Figure 1. Percent loss in MVIC following the fatiguing exercise protocol is correlated with self-reported assessment in subjects with FM

(A) Maximum voluntary isometric contractions (MVICs) were recorded and plotted against time periods (pre-exercise, after each exercise set (S1–5), and during recovery. (B) Correlation between fibromyalgia impact questionnaire score and % loss of MVIC following 12-min of recovery from fatiguing exercise was observed in subjects with FM but not healthy controls.

Figure 2. Defects in fiber size distribution and loss of correlation to fatigue in subjects with FM

(A) SDH positive fibers (blue) were strongly correlated with type I fibers (pink fibers in right panels) in both healthy controls and subjects with FM. Rarely, type IIA fibers (green in right panel of healthy control) were SDH positive (asterisks). Most IIX fibers also expressed IIA myosin heavy chain (orange staining in right panels) in both groups. Scale bars = 100 μm. Mean fiber cross-sectional area (CSA) and size distribution of total (B); SDH positive (C) and SDH negative (D) fibers. The distribution of fiber sizes differed significantly as determined by the Komogorov-Smirnov (K-S) test, with more small fibers present in subjects with FM. A total of 3,737 fibers for healthy controls (1,425 SDH positive fibers and 2,312 SDH negative fibers) and 3,556 fibers for subjects with FM (1,498 SDH positive fibers and 2,058 SDH negative fibers) were measured for CSA quantification.
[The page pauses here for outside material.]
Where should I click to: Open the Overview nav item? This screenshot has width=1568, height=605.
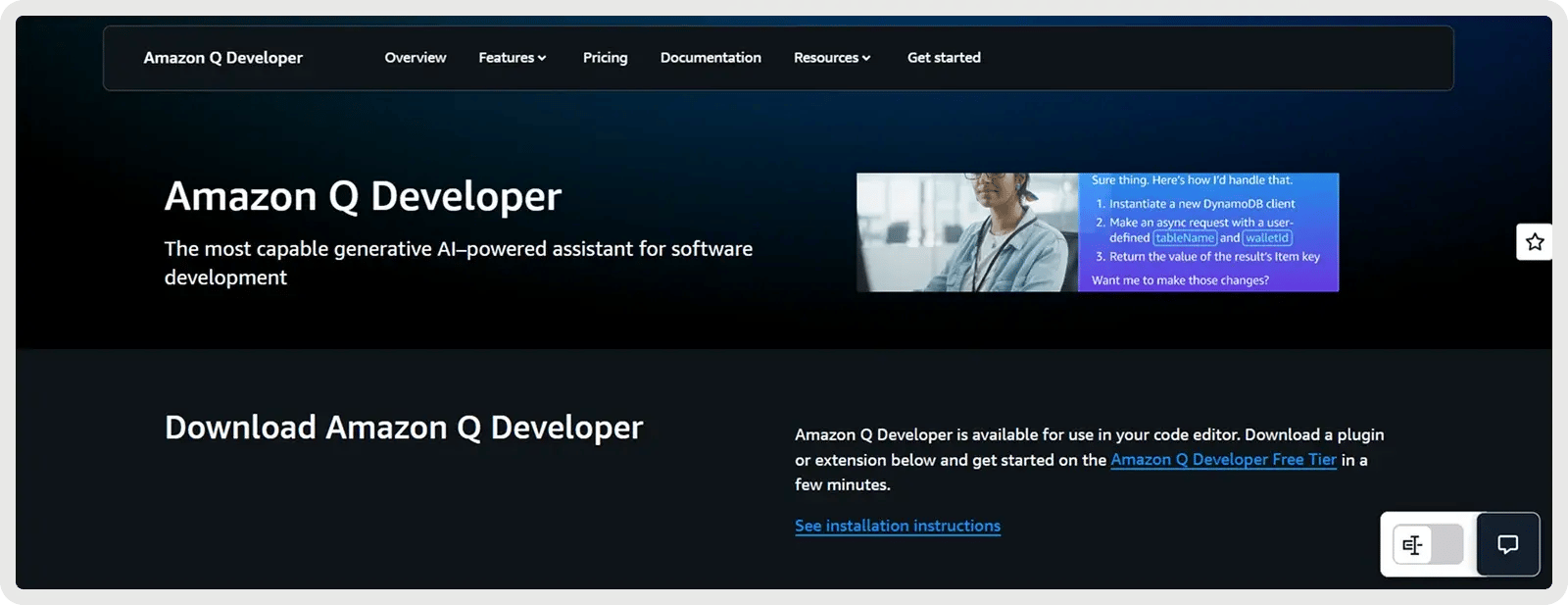tap(415, 58)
Figure 3. Weak SDH positive fiber staining in type I fibers in FM muscle and mitochondrial distribution

(A) Representative weak SDH positive fibers (asterisk, left panel) in a cluster of type I fibers (pink fibers, right panel) in subjects with FM. Images were captured at ×200, scale bars = 100 μm. (B) Representative electron micrographs (EM) showing normal interfibrillar mitochondria in a healthy control (arrows, left panel), compared to disrupted organization in a subject with FM (yellow rectangles). Images were captured at ×13,000, scale bars = 1 μm. Bar graph represents quantification of the frequency of fibers with disorganized mitochondria. Values are means ± SD (n=6/group).
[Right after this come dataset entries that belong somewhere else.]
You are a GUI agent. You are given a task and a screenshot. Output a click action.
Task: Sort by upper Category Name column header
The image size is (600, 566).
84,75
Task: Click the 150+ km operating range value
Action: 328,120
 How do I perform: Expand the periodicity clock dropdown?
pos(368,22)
Figure 4. Reduced capillary density and altered correlations with tissue oxygenation, oxidative fibers and strength recovery in FM muscle

(A) Capillaries were identified by lectin staining (red). Scale bars = 100 μm. (B) A significant decrease in capillaries per fiber in subjects with FM compared to healthy controls was detected. * indicates P < 0.05, values are means ± SD (n=11/group). (C) Correlation between r[HbO₂] and mean SDH positive fiber CSA was observed in healthy controls but not in subjects with FM. (D) A correlation between capillary density and % SDH positive fibers was observed in subjects with FM but not in healthy controls. (E) A weak correlation between strength following 12-min of recovery, measured by maximum voluntary isometric contractions (MVICs), and % SDH positive fibers was observed in subjects with FM.
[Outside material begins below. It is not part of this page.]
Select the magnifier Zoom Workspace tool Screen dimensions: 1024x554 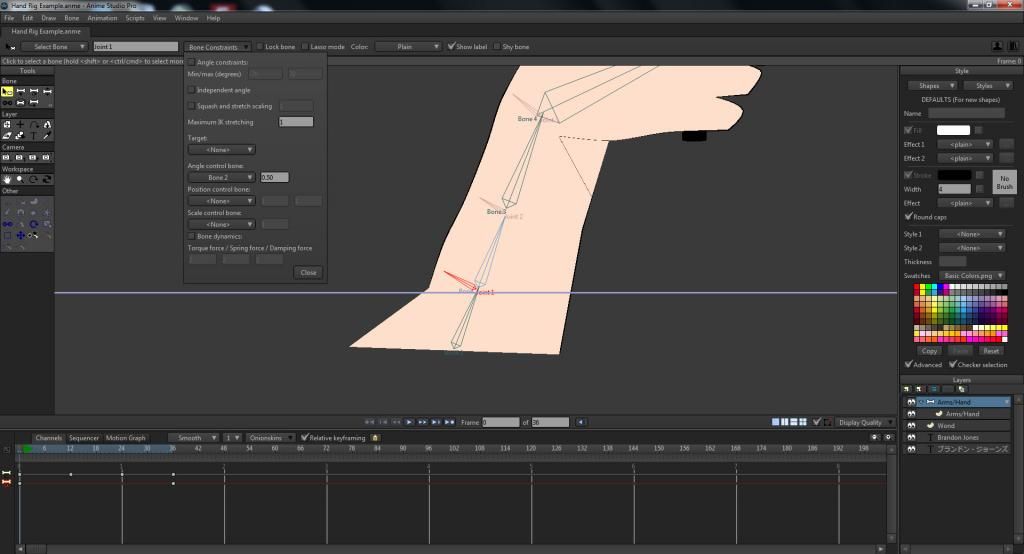point(20,179)
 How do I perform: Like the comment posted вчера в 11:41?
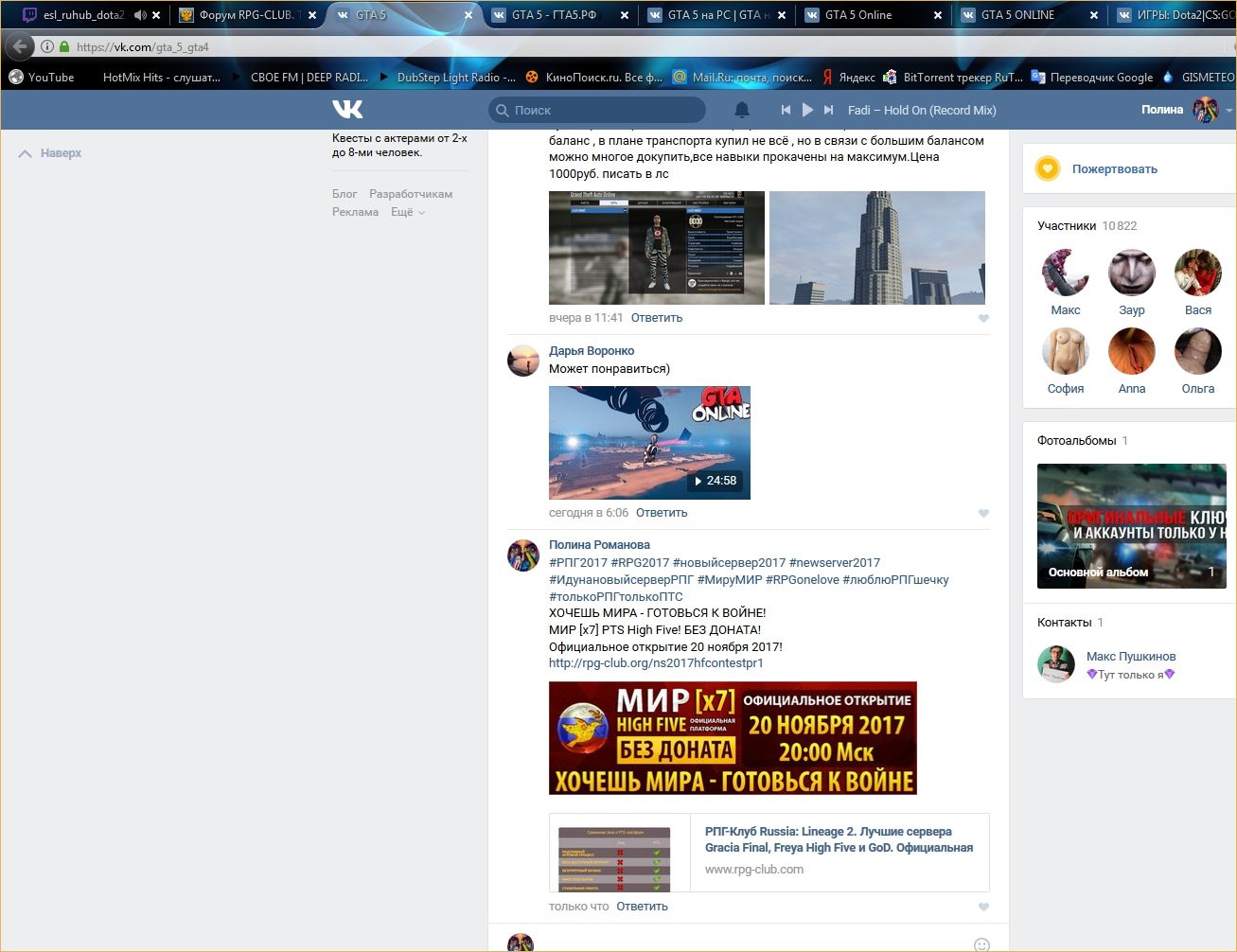tap(983, 319)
Figure 5. No apparent muscle morphologic defects in subjects with FM

Anti-nitrotyrosine (green) and anti-dystrophin (red) antibodies, together with DAPI staining (blue) were used to visualize muscle fiber structure and nuclei. Damaged mouse muscle from overloading was used as a positive control for nitrotyrosine staining. Small arrows represent small fibers in fibromyalgic muscle and large arrow denotes nitrotyrosine accumulation in overloaded mouse plantaris muscle. Scale bar = 100 μm.